INGREDIENTS
Yields  4
- 200g strawberries, hulled, sliced
- 3 teaspoons caster sugar
- 1/2 lemon, rind finely grated
- 3/4 cup self-raising flour
- 1/4 cup buttermilk
- 1 teaspoon pure icing sugar, to serve
- 1/3 cup 99% fat-free pouring custard, to serve
Directions for the Warm strawberry scrolls
- Step 1Place strawberries in a bowl. Sprinkle 2 teaspoons of caster sugar and all the lemon rind over strawberries.
- Step 2Preheat oven to 230°C. Lightly grease four 3/4-cup capacity (180ml) non-stick Texas muffin holes.

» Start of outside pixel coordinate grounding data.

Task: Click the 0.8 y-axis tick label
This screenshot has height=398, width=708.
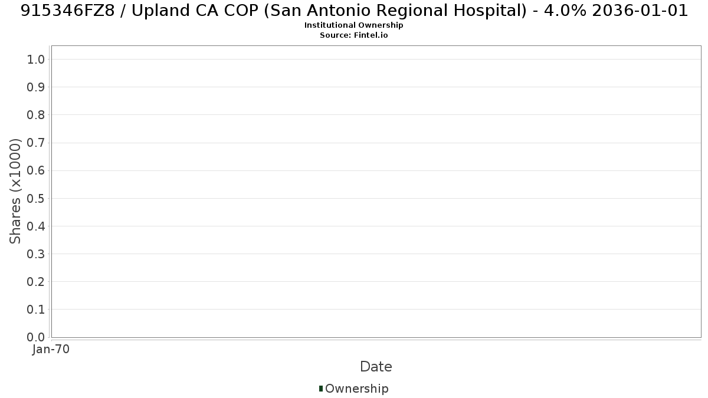Action: tap(36, 114)
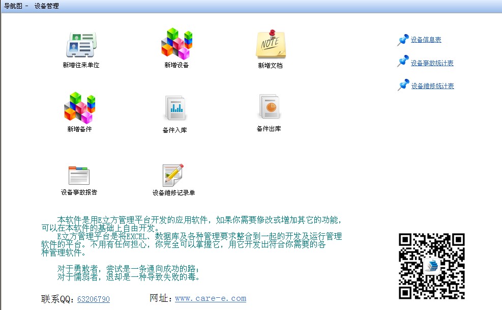Open the 设备维修统计表 report link
Viewport: 502px width, 310px height.
[x=432, y=86]
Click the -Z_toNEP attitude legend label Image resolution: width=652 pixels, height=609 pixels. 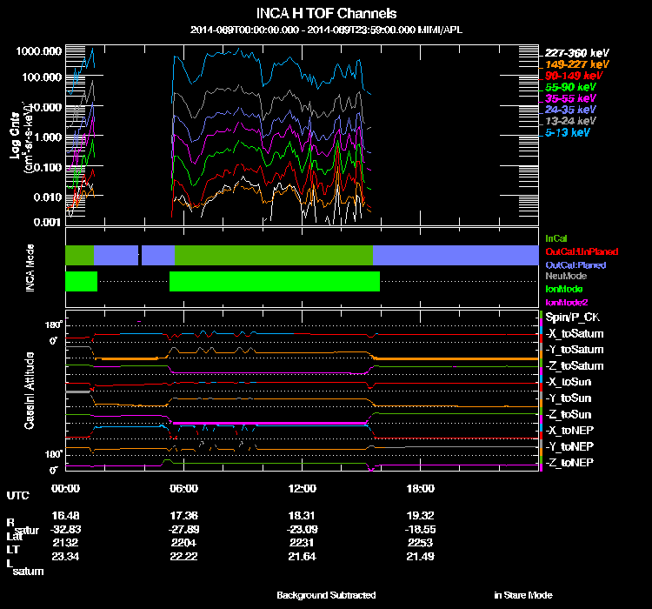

- Step 3Sift flour and remaining caster sugar into a small bowl. Add buttermilk. Using a knife, mix to form a soft dough (add a little water if necessary.) Turn dough onto a lightly-floured surface. Knead lightly until smooth. Roll out to a 20cm square.
- Step 4Place three-quarters of the strawberries in a single layer over the dough, leaving a 2cm border at the top and bottom. Roll up dough to form a log. Using a sharp knife, cut log into 4 even slices. Place 1 scroll in each muffin hole. Press down lightly.
- Step 5Bake for 10 to 12 minutes or until light golden. Stand scrolls for 5 minutes in pan. Place warm scrolls on a serving plate. Spoon over remaining strawberries with juice. Sift over icing sugar. Serve with custard.